Madde Detay
HÂZIK, Seyyid Mehmed Efendi
(d. 1102/1690-91 - ö. 1176/1763)
divan şairi
(Divan/Yazılı Edebiyat / 18. Yüzyıl / Anadolu-Osmanlı-Türkiye)
ISBN: 978-9944-237-86-4
Hâzık, 1102/1690-91 yılında Erzurum'da doğdu. Asıl adı Mehmed'dir. Hz. Muhammed'in soyundan geldiği için Seyyid Mehmed adıyla da anılmıştır. Şiirlerinde, “hazâkatli, işinin ehli, usta” anlamına gelen “Hâzık” mahlasını kullanmıştır. Ataları Karabağ yöresinden Erzurum'a gelmiş olan Erzurumlu âlimlerden İspirli Ebu Bekir Efendi'nin oğludur (Bilmen 1974: 724). Önce Erzurum'da İhlâsiyye Medresesi müderrisi Müftü Ömer Efendi ve Kâzâbâdî Ahmed Efendi gibi devrin tanınmış âlimlerinden ilim tahsil etti. Daha sonra Feyziyye Medresesi müderrisi olan babası Ebu Bekir Efendi'den ders alarak tahsilini tamamladı. İcazetnâme aldıktan sonra Erzurum'da Yazıcızâde İbrahim Paşa Medresesi ve bugün Çifte Minareli Medrese diye bilinen Hatuniyye Medresesinde müderrislik yaptı. Erzurum'da elli yılı bulan uzun süreli müderrisliği esnasında aralarında Marifet-nâme adlı eseriyle meşhur Erzurumlu İbrahim Hakkı gibi birçok kıymetli şahsiyetin yetişmesine katkıda bulundu. İbrahim Hakkı'nın Farsça hocası oldu. Sâdât-ı kirâmdan olması sebebiyle Erzurum nakibüleşraflığına, 1170/1756'da da Erzurum müftülüğüne tayin edildi. Bazı kaynaklara göre, Mûtî adlı bir şahıs tarafından altı ay sonra bu görevinden azlettirildi. Fakat daha sonra tekrar atanarak vefatına kadar bu görevi sürdürdü. Erzurumlu Zihnî'nin düşürdüğü tarihe (Macit 2001: 83) ve Arif Hikmet'e (vr. 13b) göre Kadir gecesine rastlayan 1176 Ramazan/1763 Nisan'da Erzurum'da vefat etti ve Erzincankapı Mezarlığına defnedildi. Mezarı daha sonra başka bir yere nakledilmiştir.

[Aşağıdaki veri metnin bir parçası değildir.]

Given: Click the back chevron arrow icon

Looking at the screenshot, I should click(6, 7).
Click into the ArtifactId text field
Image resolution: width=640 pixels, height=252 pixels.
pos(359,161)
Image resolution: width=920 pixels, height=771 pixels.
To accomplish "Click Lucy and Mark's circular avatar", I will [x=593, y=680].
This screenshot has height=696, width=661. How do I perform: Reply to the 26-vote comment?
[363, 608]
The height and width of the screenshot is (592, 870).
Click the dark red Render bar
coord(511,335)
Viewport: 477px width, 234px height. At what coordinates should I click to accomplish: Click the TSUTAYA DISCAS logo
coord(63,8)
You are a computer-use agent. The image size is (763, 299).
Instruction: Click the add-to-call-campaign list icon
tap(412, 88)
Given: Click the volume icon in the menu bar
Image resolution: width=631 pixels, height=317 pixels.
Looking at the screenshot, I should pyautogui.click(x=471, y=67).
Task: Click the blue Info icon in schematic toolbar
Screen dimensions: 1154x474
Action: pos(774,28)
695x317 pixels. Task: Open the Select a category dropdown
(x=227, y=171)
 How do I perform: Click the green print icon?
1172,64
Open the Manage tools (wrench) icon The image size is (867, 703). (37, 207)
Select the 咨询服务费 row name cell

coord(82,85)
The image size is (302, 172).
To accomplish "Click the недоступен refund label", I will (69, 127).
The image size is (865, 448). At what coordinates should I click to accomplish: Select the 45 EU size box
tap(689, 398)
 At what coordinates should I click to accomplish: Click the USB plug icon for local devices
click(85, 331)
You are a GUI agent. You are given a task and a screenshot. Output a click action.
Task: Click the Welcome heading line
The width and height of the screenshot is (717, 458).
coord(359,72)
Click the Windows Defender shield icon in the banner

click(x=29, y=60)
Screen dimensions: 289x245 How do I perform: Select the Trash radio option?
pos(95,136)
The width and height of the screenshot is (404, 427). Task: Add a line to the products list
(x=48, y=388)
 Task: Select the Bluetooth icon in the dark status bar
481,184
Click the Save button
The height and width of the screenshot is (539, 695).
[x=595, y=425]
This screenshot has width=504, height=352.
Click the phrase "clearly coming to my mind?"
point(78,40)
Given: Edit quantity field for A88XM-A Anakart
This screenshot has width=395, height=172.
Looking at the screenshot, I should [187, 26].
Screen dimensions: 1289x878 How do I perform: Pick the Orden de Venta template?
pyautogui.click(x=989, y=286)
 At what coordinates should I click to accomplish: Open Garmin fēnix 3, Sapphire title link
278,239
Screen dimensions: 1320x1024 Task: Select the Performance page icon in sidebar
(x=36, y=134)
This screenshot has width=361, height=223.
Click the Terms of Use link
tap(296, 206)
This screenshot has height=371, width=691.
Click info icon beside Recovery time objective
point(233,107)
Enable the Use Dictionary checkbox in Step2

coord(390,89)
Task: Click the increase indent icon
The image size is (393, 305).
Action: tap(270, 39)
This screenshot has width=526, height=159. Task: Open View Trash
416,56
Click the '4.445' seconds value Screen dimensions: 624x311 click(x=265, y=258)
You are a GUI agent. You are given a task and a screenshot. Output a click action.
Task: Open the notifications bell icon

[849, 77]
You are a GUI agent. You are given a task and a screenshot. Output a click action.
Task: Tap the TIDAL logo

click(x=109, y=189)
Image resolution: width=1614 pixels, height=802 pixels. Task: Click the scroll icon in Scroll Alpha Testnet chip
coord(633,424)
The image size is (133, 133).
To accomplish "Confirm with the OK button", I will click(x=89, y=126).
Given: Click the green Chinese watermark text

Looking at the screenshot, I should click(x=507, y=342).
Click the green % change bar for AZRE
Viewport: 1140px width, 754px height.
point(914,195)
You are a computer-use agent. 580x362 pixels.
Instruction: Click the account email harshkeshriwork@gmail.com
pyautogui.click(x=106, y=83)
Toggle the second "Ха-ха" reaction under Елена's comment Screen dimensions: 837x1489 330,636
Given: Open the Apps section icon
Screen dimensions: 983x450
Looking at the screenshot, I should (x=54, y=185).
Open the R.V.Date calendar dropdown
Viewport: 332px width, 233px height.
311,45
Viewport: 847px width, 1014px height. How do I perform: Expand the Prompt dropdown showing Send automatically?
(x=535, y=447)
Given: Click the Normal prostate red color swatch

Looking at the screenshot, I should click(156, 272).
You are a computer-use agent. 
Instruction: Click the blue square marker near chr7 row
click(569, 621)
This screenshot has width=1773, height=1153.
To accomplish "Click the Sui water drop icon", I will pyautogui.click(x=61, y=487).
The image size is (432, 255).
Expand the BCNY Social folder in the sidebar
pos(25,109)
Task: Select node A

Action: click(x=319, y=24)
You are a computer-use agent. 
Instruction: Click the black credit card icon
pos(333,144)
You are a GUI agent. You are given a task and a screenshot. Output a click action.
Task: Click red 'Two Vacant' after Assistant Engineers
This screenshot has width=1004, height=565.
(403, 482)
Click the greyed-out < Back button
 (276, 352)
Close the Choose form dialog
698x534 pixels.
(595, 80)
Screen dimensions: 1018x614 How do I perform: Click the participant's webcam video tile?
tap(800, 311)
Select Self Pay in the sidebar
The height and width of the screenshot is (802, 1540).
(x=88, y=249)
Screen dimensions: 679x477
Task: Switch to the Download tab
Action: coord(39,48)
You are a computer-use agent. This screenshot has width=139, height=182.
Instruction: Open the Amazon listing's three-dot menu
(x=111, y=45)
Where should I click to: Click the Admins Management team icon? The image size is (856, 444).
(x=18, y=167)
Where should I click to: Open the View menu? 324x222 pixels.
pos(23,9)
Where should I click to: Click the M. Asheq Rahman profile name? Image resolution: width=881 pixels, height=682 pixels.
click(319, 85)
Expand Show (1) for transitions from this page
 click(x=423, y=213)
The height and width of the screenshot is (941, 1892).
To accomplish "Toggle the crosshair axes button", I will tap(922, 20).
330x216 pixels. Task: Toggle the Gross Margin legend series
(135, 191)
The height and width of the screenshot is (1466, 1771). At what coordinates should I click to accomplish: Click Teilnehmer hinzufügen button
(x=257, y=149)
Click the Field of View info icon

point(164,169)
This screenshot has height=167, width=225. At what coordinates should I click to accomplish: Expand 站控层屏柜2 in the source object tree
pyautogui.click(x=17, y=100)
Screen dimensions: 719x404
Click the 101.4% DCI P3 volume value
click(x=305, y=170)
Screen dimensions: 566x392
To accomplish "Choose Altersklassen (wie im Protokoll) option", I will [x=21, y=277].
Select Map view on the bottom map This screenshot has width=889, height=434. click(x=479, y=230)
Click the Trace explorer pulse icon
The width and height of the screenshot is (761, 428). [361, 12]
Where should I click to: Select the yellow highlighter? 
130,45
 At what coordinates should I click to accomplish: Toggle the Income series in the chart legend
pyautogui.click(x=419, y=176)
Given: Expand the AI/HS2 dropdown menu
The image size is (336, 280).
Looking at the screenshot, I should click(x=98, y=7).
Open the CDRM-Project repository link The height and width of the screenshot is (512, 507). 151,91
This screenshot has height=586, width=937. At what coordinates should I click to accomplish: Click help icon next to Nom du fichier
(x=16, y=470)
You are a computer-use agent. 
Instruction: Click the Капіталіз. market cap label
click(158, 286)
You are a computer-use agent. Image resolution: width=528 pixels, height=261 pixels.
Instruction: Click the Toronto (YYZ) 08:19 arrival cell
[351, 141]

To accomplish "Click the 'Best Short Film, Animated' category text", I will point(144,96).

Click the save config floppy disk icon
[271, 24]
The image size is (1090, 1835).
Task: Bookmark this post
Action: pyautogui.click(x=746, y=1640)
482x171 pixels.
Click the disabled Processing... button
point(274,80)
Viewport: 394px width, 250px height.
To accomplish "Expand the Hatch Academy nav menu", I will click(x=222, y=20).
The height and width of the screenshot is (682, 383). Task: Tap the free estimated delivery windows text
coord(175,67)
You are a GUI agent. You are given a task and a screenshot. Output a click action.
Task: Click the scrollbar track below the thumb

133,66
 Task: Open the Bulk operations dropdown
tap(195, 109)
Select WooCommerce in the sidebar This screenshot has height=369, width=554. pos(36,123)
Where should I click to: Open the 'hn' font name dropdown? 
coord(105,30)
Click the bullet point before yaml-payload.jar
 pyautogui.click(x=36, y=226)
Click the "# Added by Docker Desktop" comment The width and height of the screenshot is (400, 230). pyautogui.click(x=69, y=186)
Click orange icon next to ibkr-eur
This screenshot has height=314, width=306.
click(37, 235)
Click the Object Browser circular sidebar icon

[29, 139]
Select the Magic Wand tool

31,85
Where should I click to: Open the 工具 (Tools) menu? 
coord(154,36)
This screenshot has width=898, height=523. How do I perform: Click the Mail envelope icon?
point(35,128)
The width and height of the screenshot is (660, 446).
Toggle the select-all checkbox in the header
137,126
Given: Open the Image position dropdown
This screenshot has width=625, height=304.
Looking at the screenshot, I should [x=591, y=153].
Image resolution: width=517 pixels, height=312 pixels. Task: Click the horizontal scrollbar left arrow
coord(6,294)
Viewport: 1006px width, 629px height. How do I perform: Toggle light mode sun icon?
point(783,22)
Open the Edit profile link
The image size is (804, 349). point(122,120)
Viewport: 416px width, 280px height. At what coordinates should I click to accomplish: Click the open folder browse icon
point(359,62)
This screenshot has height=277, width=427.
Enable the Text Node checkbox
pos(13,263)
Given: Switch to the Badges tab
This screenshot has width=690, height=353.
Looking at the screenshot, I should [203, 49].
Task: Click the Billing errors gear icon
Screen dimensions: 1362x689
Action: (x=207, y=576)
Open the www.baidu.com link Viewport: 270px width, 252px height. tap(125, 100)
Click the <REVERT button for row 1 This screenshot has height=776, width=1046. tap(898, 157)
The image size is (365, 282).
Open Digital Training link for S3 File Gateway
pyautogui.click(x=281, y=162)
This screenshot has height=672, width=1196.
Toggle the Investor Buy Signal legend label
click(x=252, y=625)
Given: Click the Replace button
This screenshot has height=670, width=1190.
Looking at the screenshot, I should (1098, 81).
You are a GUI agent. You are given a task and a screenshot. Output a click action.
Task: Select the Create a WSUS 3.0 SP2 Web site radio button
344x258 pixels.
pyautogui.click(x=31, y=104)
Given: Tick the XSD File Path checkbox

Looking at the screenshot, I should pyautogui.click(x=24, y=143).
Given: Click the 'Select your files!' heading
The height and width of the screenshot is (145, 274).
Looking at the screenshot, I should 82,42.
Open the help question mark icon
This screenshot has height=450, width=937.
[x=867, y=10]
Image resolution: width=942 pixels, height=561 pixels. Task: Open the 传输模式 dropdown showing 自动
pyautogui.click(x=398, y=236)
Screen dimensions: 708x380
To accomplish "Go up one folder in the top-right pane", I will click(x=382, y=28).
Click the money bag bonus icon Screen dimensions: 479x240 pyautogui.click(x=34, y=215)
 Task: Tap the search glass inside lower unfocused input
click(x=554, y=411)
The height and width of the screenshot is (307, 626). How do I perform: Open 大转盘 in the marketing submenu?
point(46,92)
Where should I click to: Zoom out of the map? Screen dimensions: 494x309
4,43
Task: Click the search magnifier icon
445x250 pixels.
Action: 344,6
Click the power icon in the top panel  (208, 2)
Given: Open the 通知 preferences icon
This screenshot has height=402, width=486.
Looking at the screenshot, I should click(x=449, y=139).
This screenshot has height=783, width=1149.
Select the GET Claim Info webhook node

Hâzık'ın Dîvân'ı ile mensur Ta‘lîkât Alâ Tefsîri'l-Beyzâvî ve Fetvâlar adlı üç eseri bilinmektedir:
1. Dîvân: 2234 beyitten oluşan Dîvân'da 9 kaside, 2 terkîb-i bend, 2 muhammes, 224 gazel, 30 kıta, 1 nazm, 10 matla ve 7 müfred vardır. Dîvân'ın İstanbul, Ankara ve Erzurum'daki kütüphanelerde 18 yazma nüshası bulunmaktadır. Matbu nüshası da mevcuttur (İstanbul 1318). Matbu divan, Hâzık'ın bütün şiirlerini ihtiva etmemektedir. Dîvân'ın tenkitli metni yüksek lisans tezi olarak hazırlanmış (Güftâ 1992), daha sonra da yayımlanmıştır (Güftâ 2001).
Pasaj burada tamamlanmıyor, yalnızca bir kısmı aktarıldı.